Rabu, 6 Februari 2019 | 22:05 WIB ET

SURABAYA, kabarbisnis.com: Pengamat Ekonomi Yopie Hidayat mengatakan bahwa trend produksi minyak dan gas (migas) dalam negeri terus merosot. Bahkan defisit migas dalam negeri cukup besar. Pada 2018, produksi minyak dalam negeri hanya sekitar 750 ribu barrel per hari (barrel oil per day/BOPD). Padahal kebutuhan minyak dalam negeri mencapai 1,6 juta BOPD.

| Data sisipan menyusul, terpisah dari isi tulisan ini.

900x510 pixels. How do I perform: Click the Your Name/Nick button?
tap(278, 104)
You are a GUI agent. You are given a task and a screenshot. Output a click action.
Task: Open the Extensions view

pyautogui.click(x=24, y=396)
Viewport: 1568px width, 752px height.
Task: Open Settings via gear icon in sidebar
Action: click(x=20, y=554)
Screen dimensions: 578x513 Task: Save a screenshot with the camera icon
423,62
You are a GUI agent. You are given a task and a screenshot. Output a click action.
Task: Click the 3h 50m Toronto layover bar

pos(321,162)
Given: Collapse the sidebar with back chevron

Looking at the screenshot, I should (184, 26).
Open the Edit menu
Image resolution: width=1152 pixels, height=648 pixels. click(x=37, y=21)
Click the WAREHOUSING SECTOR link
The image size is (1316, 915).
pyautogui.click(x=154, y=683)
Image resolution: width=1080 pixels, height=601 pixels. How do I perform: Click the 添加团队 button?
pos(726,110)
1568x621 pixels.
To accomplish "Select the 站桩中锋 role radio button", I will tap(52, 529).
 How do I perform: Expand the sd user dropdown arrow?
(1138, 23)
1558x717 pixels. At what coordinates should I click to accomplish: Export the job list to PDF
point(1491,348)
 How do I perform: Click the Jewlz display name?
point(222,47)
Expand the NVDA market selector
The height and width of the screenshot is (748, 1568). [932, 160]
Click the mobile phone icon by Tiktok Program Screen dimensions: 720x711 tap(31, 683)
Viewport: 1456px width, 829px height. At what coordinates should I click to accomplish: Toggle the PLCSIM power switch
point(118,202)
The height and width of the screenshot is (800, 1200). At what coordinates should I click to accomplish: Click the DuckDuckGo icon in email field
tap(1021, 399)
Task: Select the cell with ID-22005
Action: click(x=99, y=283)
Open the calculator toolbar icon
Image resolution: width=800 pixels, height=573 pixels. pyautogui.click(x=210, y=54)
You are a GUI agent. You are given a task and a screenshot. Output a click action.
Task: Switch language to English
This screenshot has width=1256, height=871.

Untuk mencukupinya, Indonesia harus impor migas sekitar US$12,4 miliar sepanjang 2018, angka tersebut naik 44 persen dibanding 2017. Nilai impor migas ini menjadi sumber defisit yang paling besar bagi anggaran penerimaan dan belanja negara (APBN) 2018.

Sementara eksplorasi migas sejak 2014 terus turun. Pemboran sumur eksplorasi migas pada tahun 2018 sebanyak 21 sumur dari target 104 sumur. Jumlah tersebut menjadi yang terendah dibanding tahun-tahun sebelumnya. Pengeboran eksplorasi sejak 2014 -2017 masing-masing mencapai 64, 33, 34, dan 54 sumur.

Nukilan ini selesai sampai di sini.